Prof Sheila Bird, Formerly Programme Leader, MRC Biostatistics Unit, University of Cambridge, said:
“Other areas of society, such as universities and care homes, should follow Liverpool’s lead in analysing the performance of any rapid test that they deploy.
“I welcome the release by DHSC & Liverpool with the information about performance and limitations for the INNOVA lateral flow test when used for asymptomatic testing. However, it would be more useful if they published the raw data with the actual numbers, rather than just the percentages, of citizens in Liverpool who had the INNOVA lateral flow test and RT-PCR testing. More information is needed, such as – was the swab for the PCR test always used with the INNOVA test? If so, then swab-order and test-type were confused, which is not ideal . . . but perhaps the best that could be achieved in the race to begin mass screening.
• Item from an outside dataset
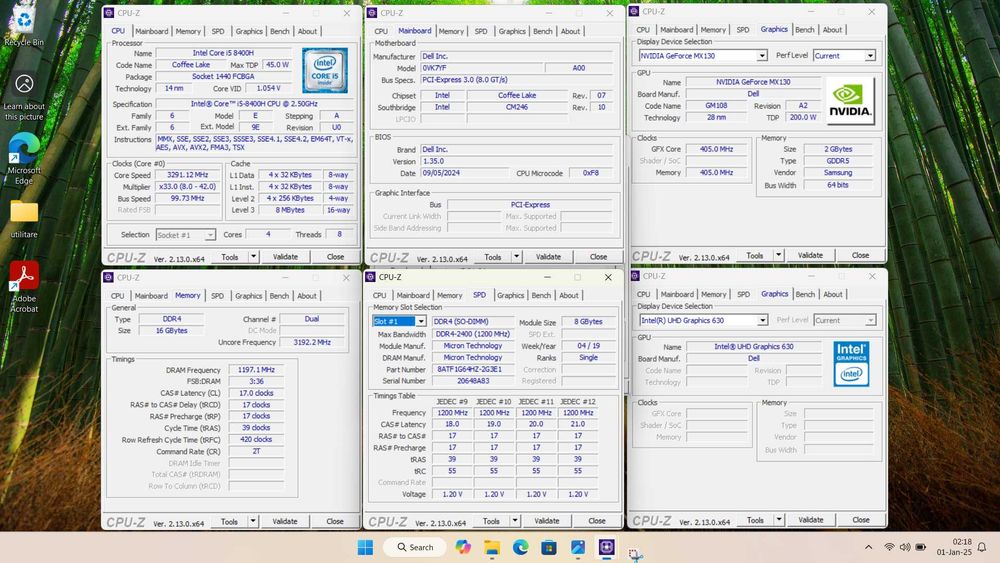
Task: Open the utilitare folder on desktop
Action: [x=24, y=213]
“Liverpool also offered its citizens RT-PCR confirmation of INNOVA positive tests but the confirmation-swab was not necessarily taken on the same day. Initially, Liverpool was reliant on the delivery of home-test-kit which were self-administered. The risk that the PCR test wasn’t delivered, wasn’t used at all or was used by someone other than the intended individuals were all uncontrolled risks.
“However, the principle of using a PCR test to check a positive result from the lateral flow test is excellent and another important piece of the testing jigsaw that Liverpool put in place. It would be useful if the full results from this check could be published.
“Finally, a cautionary note: the performance of the INNOVA’s rapid test on asymptomatic Liverpool citizens is critical prior information that universities and care homes should now have in detail.
“Deployment of the same or a different rapid test for use with university students or for older relatives who wish to visit a family-member who is a care-home resident requires the same evaluations as in Liverpool. Only by doing so can they be confident about test-performance in different contexts.”
Dr Joshua Moon, Research Fellow in the Science Policy Research Unit (SPRU) at the University of Sussex Business School, said:
“There’s a few factors that need to be thought about here regarding the use UK’s programme of mass testing:
1) The lateral flow tests require much higher amounts of viral RNA in the sample to be detectable, so this was predictable that there would be a higher false-negative rate
2) In higher viral load cases, the false negative rate goes down, this is also predictable
3) This does, therefore, raise the question of how many cases the mass screening programme is missing
4) However, there is also the issue of whether those cases that are missed have high enough viral loads to be transmitting the virus anyway
5) Of course, it could be that they are early in the infection process and thus have low viral loads that will get higher and become transmissible
6) What this means is that among these options (asymptomatic-infectious, asymptomatic-safe, presymptomtic-infectious, presymptomatic-safe, not infected) is uncertain without additional testing.
“It is therefore questionable as to how safe this may be, particularly on large scales like the whole of the UK.
“The lack of data for the testing programme is extremely disappointing. The release from the government has a few statistics but no release of the overall data and how this was produced.
“This is doubly important when assessing the shortcomings of a mass screening programme like this because this data is both valuable insight into the pandemic but also data for evaluating the utility of the tests themselves in a real world setting.”
Prof Sheila Bird: “I am a member of the Royal Statistical Society’s COVID-19 Taskforce.”